* **Task goal**:
Rewrite the records below as a numbered list, from the line containing "Where should I" through the line containing "pyautogui.click(x=363, y=46)", both included. Skip any blank lines and leave the pictures out.

* **Given entries**:
•••
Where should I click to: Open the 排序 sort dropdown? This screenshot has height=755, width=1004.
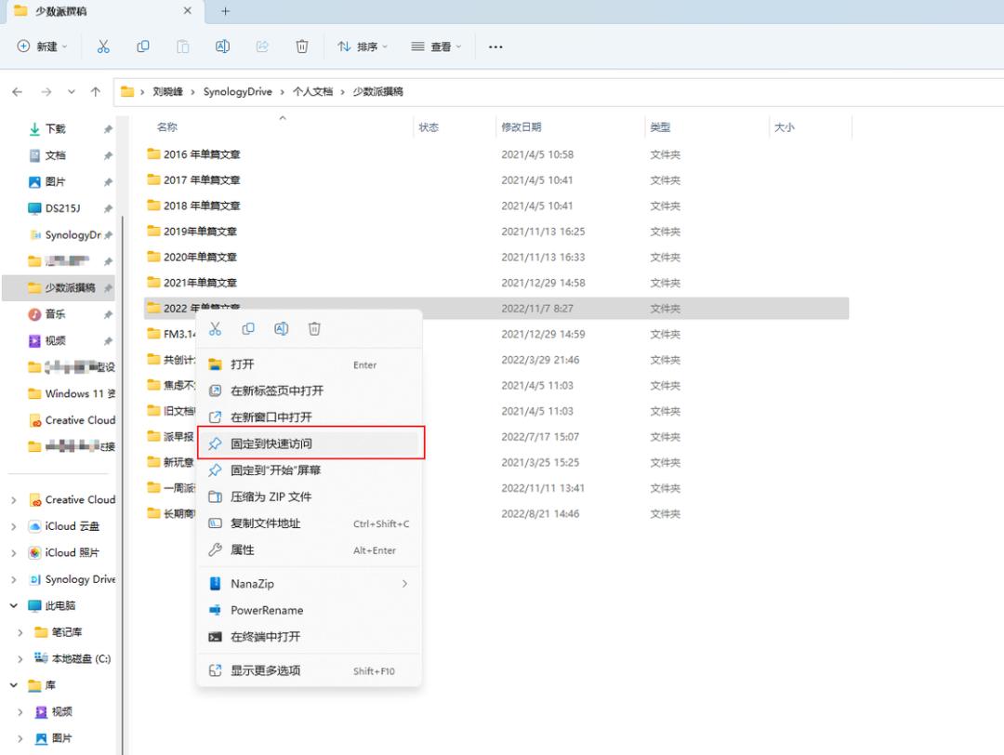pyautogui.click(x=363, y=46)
•••
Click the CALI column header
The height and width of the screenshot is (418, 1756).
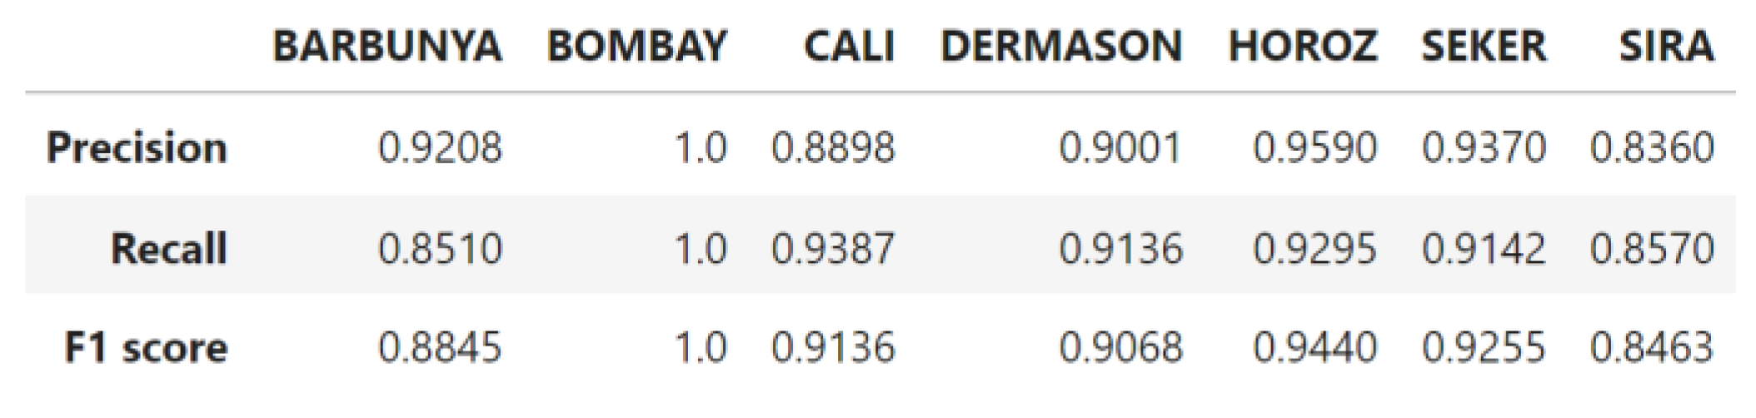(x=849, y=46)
•••
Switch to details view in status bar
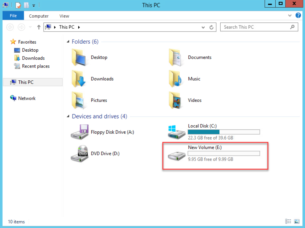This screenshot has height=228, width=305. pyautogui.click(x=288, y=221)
•••
* **Exercise output**:
1. Where should I click to: Open the 排序 sort dropdown? This screenshot has height=755, width=1004.
2. pyautogui.click(x=363, y=46)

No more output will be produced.